VP of Research, Machine Learning
A1 · Palo Alto, CA · 2 wk ago
HybridInformation TechnologyFull-time
What You'll Do
- Set and evolve the research direction for A1’s core intelligence, including context representation, memory, reasoning, planning, and orchestration.
- Decide when to design new model architectures versus adapting or leveraging frontier open-source or commercial models.
- Define evaluation frameworks that measure real-world usefulness, robustness, safety, and long-term behavior – not benchmark vanity.
- Own alignment, safety, and guardrail strategy as first-class product concerns.
- Guide exploration of frontier techniques such as: retrieval-augmented training, mixture-of-experts, distillation, multi-agent orchestration, multimodal systems.
- Shape early product intelligence direction in close partnership with product and application engineering.
- Set the technical bar for research rigor, judgment, and taste across the organization.
Requirements
- Deep experience building or evolving real machine learning systems used in production.

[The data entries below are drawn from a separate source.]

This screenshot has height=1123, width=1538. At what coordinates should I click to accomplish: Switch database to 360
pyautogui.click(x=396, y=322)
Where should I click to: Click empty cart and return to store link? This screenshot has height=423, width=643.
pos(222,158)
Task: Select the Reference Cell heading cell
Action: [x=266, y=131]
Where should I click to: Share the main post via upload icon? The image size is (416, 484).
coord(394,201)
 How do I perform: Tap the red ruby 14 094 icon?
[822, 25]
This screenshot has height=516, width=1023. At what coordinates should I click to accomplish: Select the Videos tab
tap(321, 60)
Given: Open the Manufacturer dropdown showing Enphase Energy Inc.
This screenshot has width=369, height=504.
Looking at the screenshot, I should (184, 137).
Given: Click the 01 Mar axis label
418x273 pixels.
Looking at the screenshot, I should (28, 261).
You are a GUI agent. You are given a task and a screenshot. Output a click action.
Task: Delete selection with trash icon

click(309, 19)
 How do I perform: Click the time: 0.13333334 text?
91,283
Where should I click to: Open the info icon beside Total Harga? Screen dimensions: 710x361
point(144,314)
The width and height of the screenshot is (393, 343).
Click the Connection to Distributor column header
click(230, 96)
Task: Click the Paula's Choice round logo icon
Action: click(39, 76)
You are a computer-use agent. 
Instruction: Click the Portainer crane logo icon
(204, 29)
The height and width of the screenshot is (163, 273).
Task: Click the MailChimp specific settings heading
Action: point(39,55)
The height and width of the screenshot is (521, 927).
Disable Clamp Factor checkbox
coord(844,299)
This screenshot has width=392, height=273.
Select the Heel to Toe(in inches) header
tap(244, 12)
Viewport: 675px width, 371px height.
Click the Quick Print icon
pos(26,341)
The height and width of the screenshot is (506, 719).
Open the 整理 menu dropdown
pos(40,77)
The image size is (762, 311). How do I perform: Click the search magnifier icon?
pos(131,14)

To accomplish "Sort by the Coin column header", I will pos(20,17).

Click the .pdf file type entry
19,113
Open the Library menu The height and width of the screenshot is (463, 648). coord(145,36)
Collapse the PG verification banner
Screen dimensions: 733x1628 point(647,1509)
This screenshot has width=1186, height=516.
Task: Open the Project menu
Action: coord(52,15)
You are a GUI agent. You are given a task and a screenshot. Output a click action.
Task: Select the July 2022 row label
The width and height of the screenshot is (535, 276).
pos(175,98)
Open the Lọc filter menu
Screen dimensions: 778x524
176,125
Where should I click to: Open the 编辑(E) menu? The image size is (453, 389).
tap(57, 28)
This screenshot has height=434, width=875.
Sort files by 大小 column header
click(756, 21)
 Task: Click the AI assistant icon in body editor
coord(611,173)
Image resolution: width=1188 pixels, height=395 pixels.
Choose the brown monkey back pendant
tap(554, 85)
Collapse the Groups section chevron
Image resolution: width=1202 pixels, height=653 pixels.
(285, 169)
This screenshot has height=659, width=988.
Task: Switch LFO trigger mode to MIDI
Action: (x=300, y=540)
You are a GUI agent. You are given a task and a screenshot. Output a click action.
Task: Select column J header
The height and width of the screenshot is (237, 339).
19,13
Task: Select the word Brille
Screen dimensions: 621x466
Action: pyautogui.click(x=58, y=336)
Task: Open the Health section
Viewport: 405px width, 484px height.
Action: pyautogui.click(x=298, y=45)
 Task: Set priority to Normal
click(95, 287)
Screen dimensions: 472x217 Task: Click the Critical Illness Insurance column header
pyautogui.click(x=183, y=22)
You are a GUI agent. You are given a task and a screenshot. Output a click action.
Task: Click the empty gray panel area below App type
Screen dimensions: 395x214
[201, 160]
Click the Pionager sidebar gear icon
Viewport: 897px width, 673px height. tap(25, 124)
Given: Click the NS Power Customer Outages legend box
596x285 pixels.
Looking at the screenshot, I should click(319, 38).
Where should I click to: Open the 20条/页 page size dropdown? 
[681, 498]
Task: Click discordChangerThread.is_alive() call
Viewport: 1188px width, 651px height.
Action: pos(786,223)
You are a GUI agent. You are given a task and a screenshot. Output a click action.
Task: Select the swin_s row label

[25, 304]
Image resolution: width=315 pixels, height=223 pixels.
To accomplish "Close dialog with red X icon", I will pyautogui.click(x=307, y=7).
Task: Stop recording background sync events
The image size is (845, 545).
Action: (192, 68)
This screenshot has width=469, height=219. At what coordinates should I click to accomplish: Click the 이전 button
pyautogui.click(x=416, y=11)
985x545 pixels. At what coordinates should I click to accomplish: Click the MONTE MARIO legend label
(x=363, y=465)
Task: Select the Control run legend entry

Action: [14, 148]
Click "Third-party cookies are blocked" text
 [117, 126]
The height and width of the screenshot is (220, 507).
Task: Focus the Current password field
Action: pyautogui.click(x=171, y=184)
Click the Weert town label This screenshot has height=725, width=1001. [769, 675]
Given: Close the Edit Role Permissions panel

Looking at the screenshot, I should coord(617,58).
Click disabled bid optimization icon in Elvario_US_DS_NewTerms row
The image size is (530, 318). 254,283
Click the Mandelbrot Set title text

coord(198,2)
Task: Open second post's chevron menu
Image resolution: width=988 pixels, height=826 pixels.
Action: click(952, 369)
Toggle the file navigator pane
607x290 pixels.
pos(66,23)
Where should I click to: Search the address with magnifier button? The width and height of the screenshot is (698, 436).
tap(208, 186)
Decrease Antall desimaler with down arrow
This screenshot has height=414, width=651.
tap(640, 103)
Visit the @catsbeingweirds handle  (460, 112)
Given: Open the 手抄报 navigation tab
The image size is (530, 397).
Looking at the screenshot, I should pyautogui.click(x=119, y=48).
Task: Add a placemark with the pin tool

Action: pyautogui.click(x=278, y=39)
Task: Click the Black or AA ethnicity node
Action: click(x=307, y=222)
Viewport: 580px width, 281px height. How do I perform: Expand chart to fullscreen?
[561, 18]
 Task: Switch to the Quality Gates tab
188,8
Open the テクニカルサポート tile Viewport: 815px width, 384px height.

- Strong technical judgment around model behavior, failure modes, and long-horizon trade-offs.
- A builder’s mindset: you care about systems that work in the real world, not just ideas.
- Comfortable making irreversible or high-impact decisions with incomplete information.
- Obsession with evaluation, correctness, and how systems behave over time.
- High ownership mentality — you operate as a founder, not a manager.
How We Work
- The organization is very flat and the team is small, highly motivated, and focused on engineering and product excellence.
- All members are expected to be hands-on and contribute directly to the company’s mission.
Interview Process
- If there appears to be a fit, we'll reach out to schedule 3, but no more than 4 interviews.
- Applications are evaluated by our technical team members.
- Interviews will be conducted via virtual meetings and/or onsite.
- We value transparency and efficiency, so expect a prompt decision.